### INSTRUCTIONS FOR THE TASK
Print the data that follows word for word, leaving out any picture.

Saved data entries
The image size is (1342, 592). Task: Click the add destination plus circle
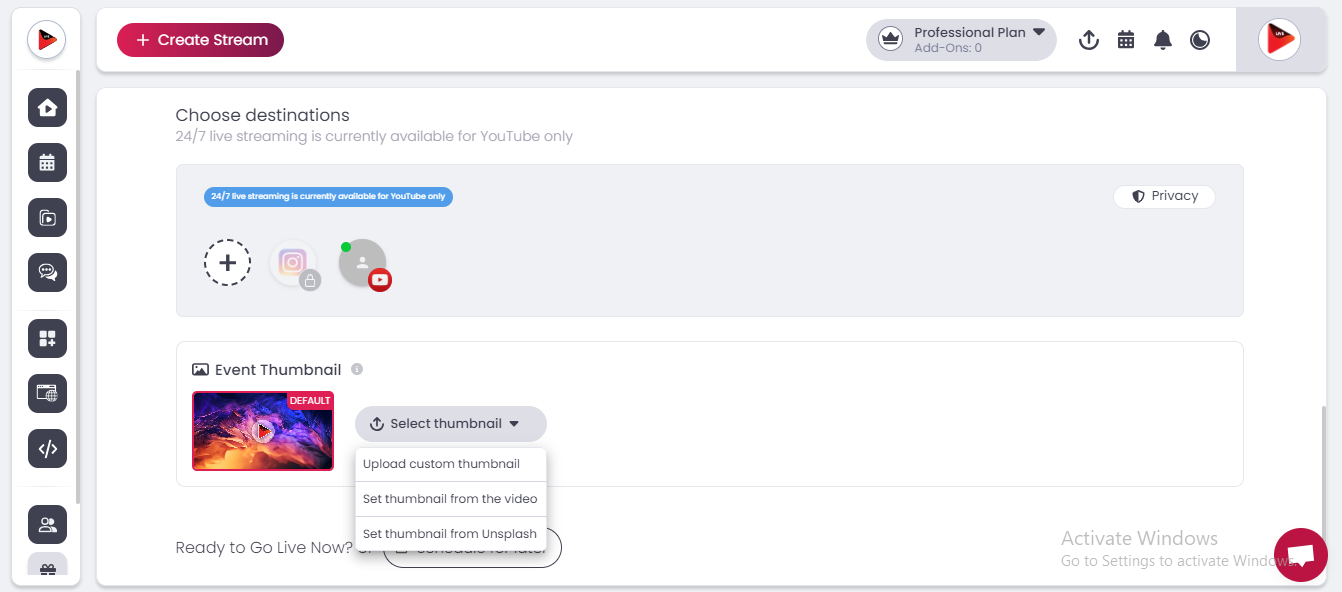[x=228, y=263]
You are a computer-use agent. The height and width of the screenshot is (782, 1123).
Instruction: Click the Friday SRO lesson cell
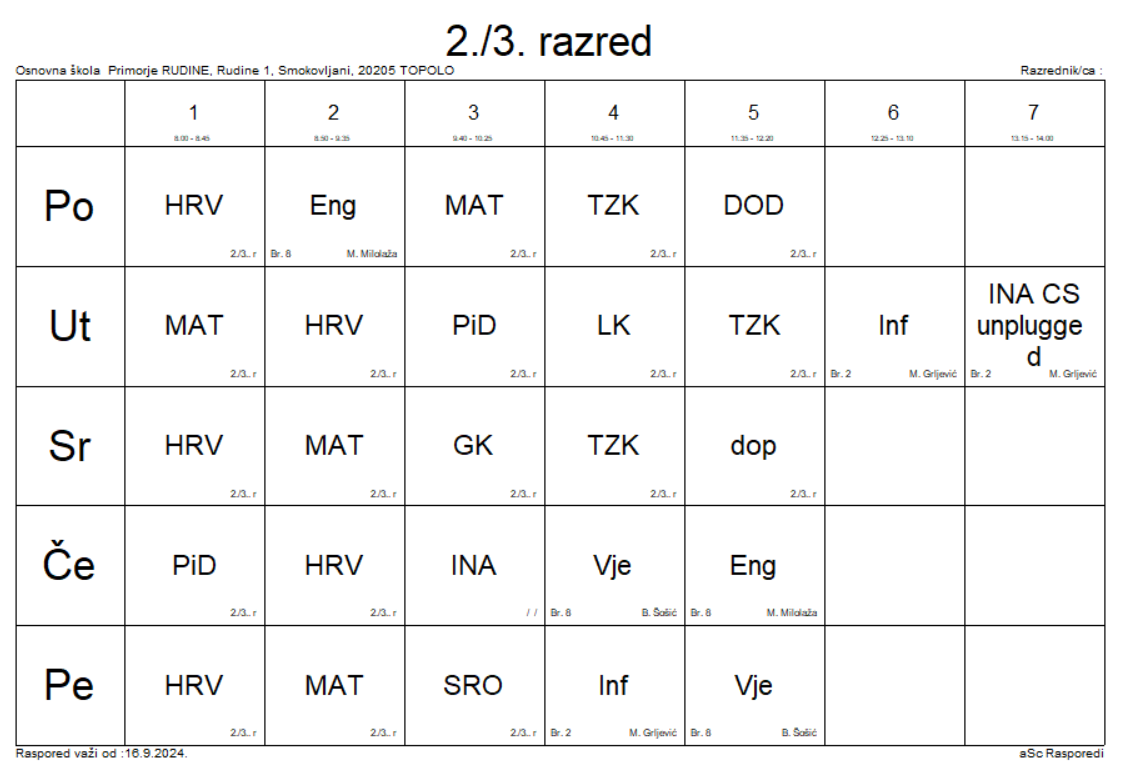474,686
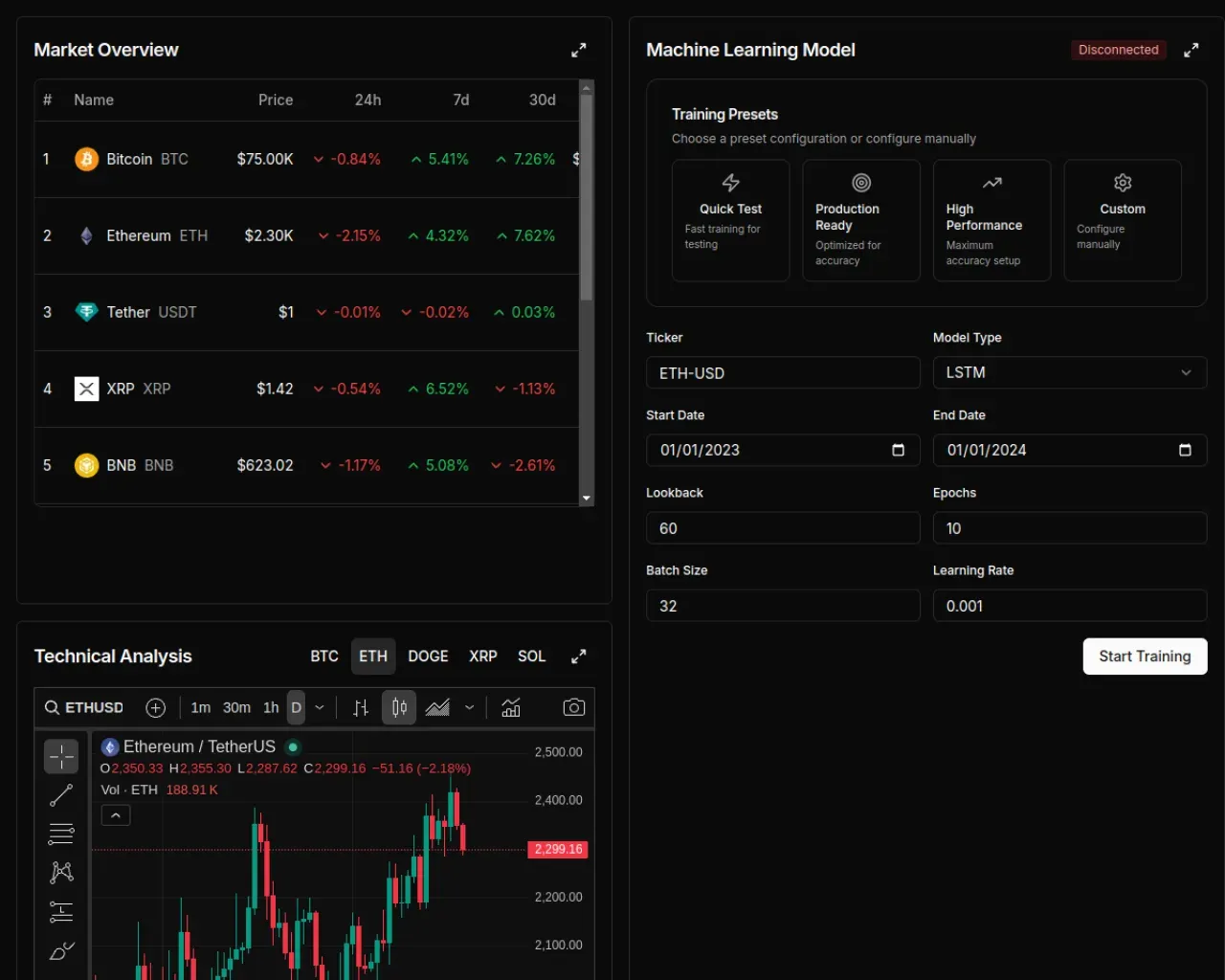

### TASK ANSWER
The image size is (1342, 592). Task: Click the add destination plus circle
[x=228, y=263]
You are a computer-use agent. The height and width of the screenshot is (782, 1123).
Instruction: Click the Friday SRO lesson cell
474,686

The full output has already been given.